An extraordinarily influential and controversial 1998 report by the Postoperative Radiation Therapy (PORT) Meta-analysis Trialists Group showed that postoperative radiation therapy (RT) was associated with a 21% relative increased risk of death in patients with lung cancer.[1] Interestingly, this was not the first meta-analysis suggesting that an adjuvant treatment was potentially detrimental. Three years earlier, the Non-Small Cell Lung Cancer Collaborative Group published a meta-analysis of adjuvant chemotherapy trials,[2] demonstrating a 15% relative increased risk of death at 2 years with long-term alkylating agents. Knowing that distant metastases develop in a significant proportion of patients, further studies successfully sought to optimize chemotherapy delivery (appropriate agents, number of cycles, etc). Local failure, as will be shown, is also a considerable obstacle to cure in resected lung cancer. How postoperative RT can be optimized to safely decrease this risk and improve survival will be the focus of this review.
Local/Regional Failure: Defining the Risk
An accurate assessment of the risk of local (ie, local/regional) recurrence after surgery is necessary to guide postoperative therapy. In malignancies in which the risk of local recurrence is relatively high, postoperative RT generally improves outcomes (eg, cancers of the breast, rectum, and central nervous system). On the other hand, in malignancies with low rates of local recurrence after surgery, postoperative RT has not generally produced a benefit (eg, cancers of the colon, bladder, and kidney).
In lung cancer, unfortunately, determining the risk of local recurrence after surgery is not a straightforward task. Most prospective studies have not reported patterns of failure. When rates of local failure are reported, these are typically given as crude percentages in lieu of actuarial rates. Crude rates are influenced by the length of follow-up (Figure 1) and risk of death from other causes, and will always underestimate the true risk.
Furthermore, many studies only report first sites of failure. Distant metastases commonly develop after surgery for lung cancer and are typically easier to assess radiologically than local/regional failures. Unless there is a thorough evaluation at the time of relapse (to assess for a concurrent local failure), this may also underestimate the true risk.
Finally, the definition of local failure varies in both prospective and retrospective studies.

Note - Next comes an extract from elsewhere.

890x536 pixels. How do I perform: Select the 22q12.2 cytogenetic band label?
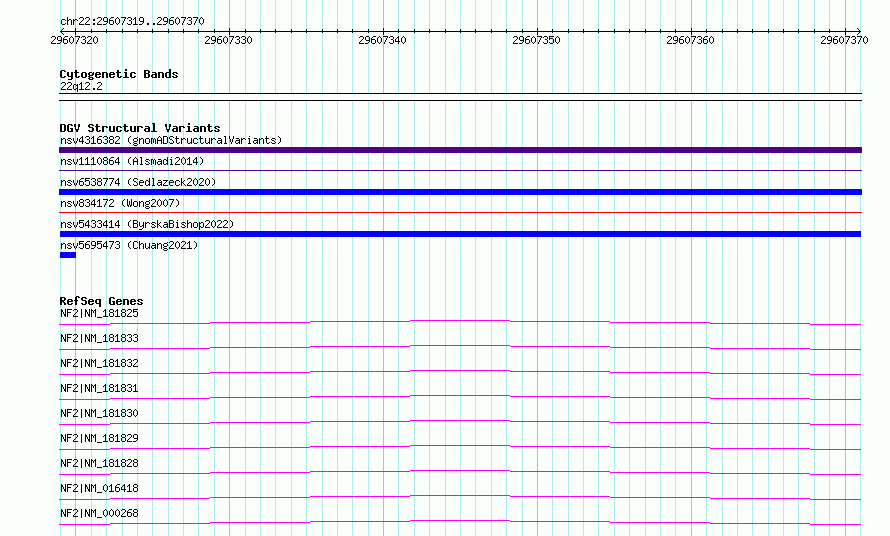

For example, in the recently published Adjuvant Navelbine International Trialist Association (ANITA) trial,[3] local failure was defined as an "ipsilateral mediastinal relapse." Other sites of failure, such as the contralateral mediastinum, were scored as distant failures. This is clearly a narrow definition of "local" failure and is potentially misleading. Most investigators would define a local (ie, local/regional) relapse as a failure at the surgical margin or in ipsilateral hilar and/or mediastinal lymph nodes.
With an understanding of these limitations, an attempt to define the risk of local recurrence follows.
Stage I/II
It is generally believed that the risk of local recurrence after lobectomy for stage I non–small-cell lung cancer (NSCLC) is low. However, there is substantial variation in the literature, with rates ranging from 6% to 45% (Table 1 and Figure 1). It is noteworthy that studies with local control as a primary endpoint[4-6] have generally reported higher rates of local failure than those with other primary endpoints, such as disease-free survival.[7,8] It is likely that the diligence with which local control is assessed and recorded is affected by this detail.
The incidence of local recurrence after surgery for stage II NSCLC is generally higher than with stage I. Crude rates range from 7% to 55% (Table 2 and Figure 1). The only study reporting an actuarial rate was from the Mayo Clinic, which demonstrated a 38% risk of local failure at 5 years (crude rate was 23%).[9]
Stage III
Similar to early-stage disease, reported rates of local recurrence after surgery for stage III NSCLC vary dramatically (Table 3 and Figure 1). However, most studies, especially those reporting actuarial rates, indicate that the risk is substantial (> 50%). Such high rates of local failure are not surprising. Microscopic deposits of tumor likely infiltrate throughout the mediastinal lymphatic network, making a curative en bloc "cancer resection" impractical.